**EXERCISE REQUIREMENTS**
Copy every one of the following records word for word, keeping each line unchanged.

**DATA UNDER STUDY**
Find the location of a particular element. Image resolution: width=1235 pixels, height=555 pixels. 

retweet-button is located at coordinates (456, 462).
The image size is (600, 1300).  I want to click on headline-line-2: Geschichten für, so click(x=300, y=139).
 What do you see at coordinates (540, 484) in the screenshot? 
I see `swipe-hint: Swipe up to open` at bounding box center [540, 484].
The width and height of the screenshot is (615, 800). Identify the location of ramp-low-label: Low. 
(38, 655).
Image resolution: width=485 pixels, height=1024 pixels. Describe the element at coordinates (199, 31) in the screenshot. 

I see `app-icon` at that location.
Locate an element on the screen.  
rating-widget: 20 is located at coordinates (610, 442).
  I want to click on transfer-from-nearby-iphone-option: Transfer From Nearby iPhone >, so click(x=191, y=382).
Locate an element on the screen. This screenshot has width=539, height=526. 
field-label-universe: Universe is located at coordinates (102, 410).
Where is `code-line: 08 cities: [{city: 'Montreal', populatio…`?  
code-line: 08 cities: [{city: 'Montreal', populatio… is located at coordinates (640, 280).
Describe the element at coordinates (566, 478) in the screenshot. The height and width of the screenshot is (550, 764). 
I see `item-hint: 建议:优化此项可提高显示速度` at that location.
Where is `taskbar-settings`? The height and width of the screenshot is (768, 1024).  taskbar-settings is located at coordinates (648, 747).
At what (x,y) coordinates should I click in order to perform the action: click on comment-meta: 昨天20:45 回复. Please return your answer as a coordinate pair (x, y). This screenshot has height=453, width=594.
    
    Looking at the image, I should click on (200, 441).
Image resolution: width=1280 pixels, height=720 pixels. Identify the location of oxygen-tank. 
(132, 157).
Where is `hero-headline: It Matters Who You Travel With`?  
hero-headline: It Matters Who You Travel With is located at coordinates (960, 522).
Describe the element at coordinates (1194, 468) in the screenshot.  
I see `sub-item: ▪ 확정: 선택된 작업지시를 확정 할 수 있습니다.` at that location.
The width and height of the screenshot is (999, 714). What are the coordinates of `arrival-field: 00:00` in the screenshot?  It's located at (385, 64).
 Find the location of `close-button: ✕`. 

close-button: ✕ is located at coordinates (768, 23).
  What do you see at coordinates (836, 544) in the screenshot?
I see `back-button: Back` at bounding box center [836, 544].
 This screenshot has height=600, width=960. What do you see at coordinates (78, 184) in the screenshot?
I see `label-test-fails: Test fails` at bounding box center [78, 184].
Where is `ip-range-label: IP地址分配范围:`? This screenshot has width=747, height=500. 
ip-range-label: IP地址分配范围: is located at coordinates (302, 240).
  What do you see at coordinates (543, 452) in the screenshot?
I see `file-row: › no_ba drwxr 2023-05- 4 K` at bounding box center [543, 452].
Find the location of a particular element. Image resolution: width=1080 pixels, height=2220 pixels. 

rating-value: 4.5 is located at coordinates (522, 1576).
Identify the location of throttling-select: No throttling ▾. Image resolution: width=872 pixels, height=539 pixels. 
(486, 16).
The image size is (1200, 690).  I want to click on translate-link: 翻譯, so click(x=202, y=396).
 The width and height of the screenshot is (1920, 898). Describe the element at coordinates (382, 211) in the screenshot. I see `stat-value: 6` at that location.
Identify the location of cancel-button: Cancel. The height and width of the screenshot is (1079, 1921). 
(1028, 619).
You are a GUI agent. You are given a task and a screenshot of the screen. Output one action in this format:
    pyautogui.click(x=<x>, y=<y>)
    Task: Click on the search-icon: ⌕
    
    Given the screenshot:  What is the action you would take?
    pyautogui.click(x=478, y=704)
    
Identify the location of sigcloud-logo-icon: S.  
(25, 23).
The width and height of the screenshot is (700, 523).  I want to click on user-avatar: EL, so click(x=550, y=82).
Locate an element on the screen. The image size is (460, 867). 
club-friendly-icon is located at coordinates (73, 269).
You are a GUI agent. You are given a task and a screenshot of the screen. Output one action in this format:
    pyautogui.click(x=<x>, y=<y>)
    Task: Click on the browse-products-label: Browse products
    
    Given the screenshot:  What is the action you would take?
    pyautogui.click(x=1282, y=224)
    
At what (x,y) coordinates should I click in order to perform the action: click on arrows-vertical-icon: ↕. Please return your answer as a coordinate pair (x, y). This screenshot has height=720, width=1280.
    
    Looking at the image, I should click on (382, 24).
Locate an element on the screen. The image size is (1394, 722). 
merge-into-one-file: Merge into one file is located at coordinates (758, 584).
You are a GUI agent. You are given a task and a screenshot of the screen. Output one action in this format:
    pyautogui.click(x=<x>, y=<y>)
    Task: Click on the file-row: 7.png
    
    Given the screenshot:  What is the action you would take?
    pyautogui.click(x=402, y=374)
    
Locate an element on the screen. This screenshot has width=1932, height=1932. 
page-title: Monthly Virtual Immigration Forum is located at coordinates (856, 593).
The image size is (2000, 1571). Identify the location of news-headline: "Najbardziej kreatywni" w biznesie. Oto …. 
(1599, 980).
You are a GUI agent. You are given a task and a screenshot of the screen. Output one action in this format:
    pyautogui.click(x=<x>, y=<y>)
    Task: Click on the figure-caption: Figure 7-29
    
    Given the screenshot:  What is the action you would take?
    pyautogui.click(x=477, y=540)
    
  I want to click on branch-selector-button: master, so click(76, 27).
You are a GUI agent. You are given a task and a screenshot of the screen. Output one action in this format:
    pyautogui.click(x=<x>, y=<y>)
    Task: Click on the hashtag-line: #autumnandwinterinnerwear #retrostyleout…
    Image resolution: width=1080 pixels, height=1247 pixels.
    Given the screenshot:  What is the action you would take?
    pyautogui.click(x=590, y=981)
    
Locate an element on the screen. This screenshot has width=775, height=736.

**RESPONSE FOR THIS EXERCISE**
Find the location of a particular element. Image resolution: width=1235 pixels, height=555 pixels. 

retweet-button is located at coordinates (456, 462).
The image size is (600, 1300).  I want to click on headline-line-2: Geschichten für, so click(x=300, y=139).
 What do you see at coordinates (540, 484) in the screenshot? 
I see `swipe-hint: Swipe up to open` at bounding box center [540, 484].
The width and height of the screenshot is (615, 800). Identify the location of ramp-low-label: Low. 
(38, 655).
Image resolution: width=485 pixels, height=1024 pixels. Describe the element at coordinates (199, 31) in the screenshot. 

I see `app-icon` at that location.
Locate an element on the screen.  
rating-widget: 20 is located at coordinates (610, 442).
  I want to click on transfer-from-nearby-iphone-option: Transfer From Nearby iPhone >, so click(x=191, y=382).
Locate an element on the screen. This screenshot has width=539, height=526. 
field-label-universe: Universe is located at coordinates (102, 410).
Where is `code-line: 08 cities: [{city: 'Montreal', populatio…`?  
code-line: 08 cities: [{city: 'Montreal', populatio… is located at coordinates (640, 280).
Describe the element at coordinates (566, 478) in the screenshot. The height and width of the screenshot is (550, 764). 
I see `item-hint: 建议:优化此项可提高显示速度` at that location.
Where is `taskbar-settings`? The height and width of the screenshot is (768, 1024).  taskbar-settings is located at coordinates (648, 747).
At what (x,y) coordinates should I click in order to perform the action: click on comment-meta: 昨天20:45 回复. Please return your answer as a coordinate pair (x, y). This screenshot has height=453, width=594.
    
    Looking at the image, I should click on (200, 441).
Image resolution: width=1280 pixels, height=720 pixels. Identify the location of oxygen-tank. 
(132, 157).
Where is `hero-headline: It Matters Who You Travel With`?  
hero-headline: It Matters Who You Travel With is located at coordinates (960, 522).
Describe the element at coordinates (1194, 468) in the screenshot.  
I see `sub-item: ▪ 확정: 선택된 작업지시를 확정 할 수 있습니다.` at that location.
The width and height of the screenshot is (999, 714). What are the coordinates of `arrival-field: 00:00` in the screenshot?  It's located at (385, 64).
 Find the location of `close-button: ✕`. 

close-button: ✕ is located at coordinates (768, 23).
  What do you see at coordinates (836, 544) in the screenshot?
I see `back-button: Back` at bounding box center [836, 544].
 This screenshot has height=600, width=960. What do you see at coordinates (78, 184) in the screenshot?
I see `label-test-fails: Test fails` at bounding box center [78, 184].
Where is `ip-range-label: IP地址分配范围:`? This screenshot has width=747, height=500. 
ip-range-label: IP地址分配范围: is located at coordinates (302, 240).
  What do you see at coordinates (543, 452) in the screenshot?
I see `file-row: › no_ba drwxr 2023-05- 4 K` at bounding box center [543, 452].
Find the location of a particular element. Image resolution: width=1080 pixels, height=2220 pixels. 

rating-value: 4.5 is located at coordinates (522, 1576).
Identify the location of throttling-select: No throttling ▾. Image resolution: width=872 pixels, height=539 pixels. 
(486, 16).
The image size is (1200, 690).  I want to click on translate-link: 翻譯, so click(x=202, y=396).
 The width and height of the screenshot is (1920, 898). Describe the element at coordinates (382, 211) in the screenshot. I see `stat-value: 6` at that location.
Identify the location of cancel-button: Cancel. The height and width of the screenshot is (1079, 1921). 
(1028, 619).
You are a GUI agent. You are given a task and a screenshot of the screen. Output one action in this format:
    pyautogui.click(x=<x>, y=<y>)
    Task: Click on the search-icon: ⌕
    
    Given the screenshot:  What is the action you would take?
    pyautogui.click(x=478, y=704)
    
Identify the location of sigcloud-logo-icon: S.  
(25, 23).
The width and height of the screenshot is (700, 523).  I want to click on user-avatar: EL, so click(x=550, y=82).
Locate an element on the screen. The image size is (460, 867). 
club-friendly-icon is located at coordinates (73, 269).
You are a GUI agent. You are given a task and a screenshot of the screen. Output one action in this format:
    pyautogui.click(x=<x>, y=<y>)
    Task: Click on the browse-products-label: Browse products
    
    Given the screenshot:  What is the action you would take?
    pyautogui.click(x=1282, y=224)
    
At what (x,y) coordinates should I click in order to perform the action: click on arrows-vertical-icon: ↕. Please return your answer as a coordinate pair (x, y). This screenshot has height=720, width=1280.
    
    Looking at the image, I should click on (382, 24).
Locate an element on the screen. The image size is (1394, 722). 
merge-into-one-file: Merge into one file is located at coordinates (758, 584).
You are a GUI agent. You are given a task and a screenshot of the screen. Output one action in this format:
    pyautogui.click(x=<x>, y=<y>)
    Task: Click on the file-row: 7.png
    
    Given the screenshot:  What is the action you would take?
    pyautogui.click(x=402, y=374)
    
Locate an element on the screen. This screenshot has width=1932, height=1932. 
page-title: Monthly Virtual Immigration Forum is located at coordinates (856, 593).
The image size is (2000, 1571). Identify the location of news-headline: "Najbardziej kreatywni" w biznesie. Oto …. 
(1599, 980).
You are a GUI agent. You are given a task and a screenshot of the screen. Output one action in this format:
    pyautogui.click(x=<x>, y=<y>)
    Task: Click on the figure-caption: Figure 7-29
    
    Given the screenshot:  What is the action you would take?
    pyautogui.click(x=477, y=540)
    
  I want to click on branch-selector-button: master, so click(76, 27).
You are a GUI agent. You are given a task and a screenshot of the screen. Output one action in this format:
    pyautogui.click(x=<x>, y=<y>)
    Task: Click on the hashtag-line: #autumnandwinterinnerwear #retrostyleout…
    Image resolution: width=1080 pixels, height=1247 pixels.
    Given the screenshot:  What is the action you would take?
    pyautogui.click(x=590, y=981)
    
Locate an element on the screen. This screenshot has width=775, height=736.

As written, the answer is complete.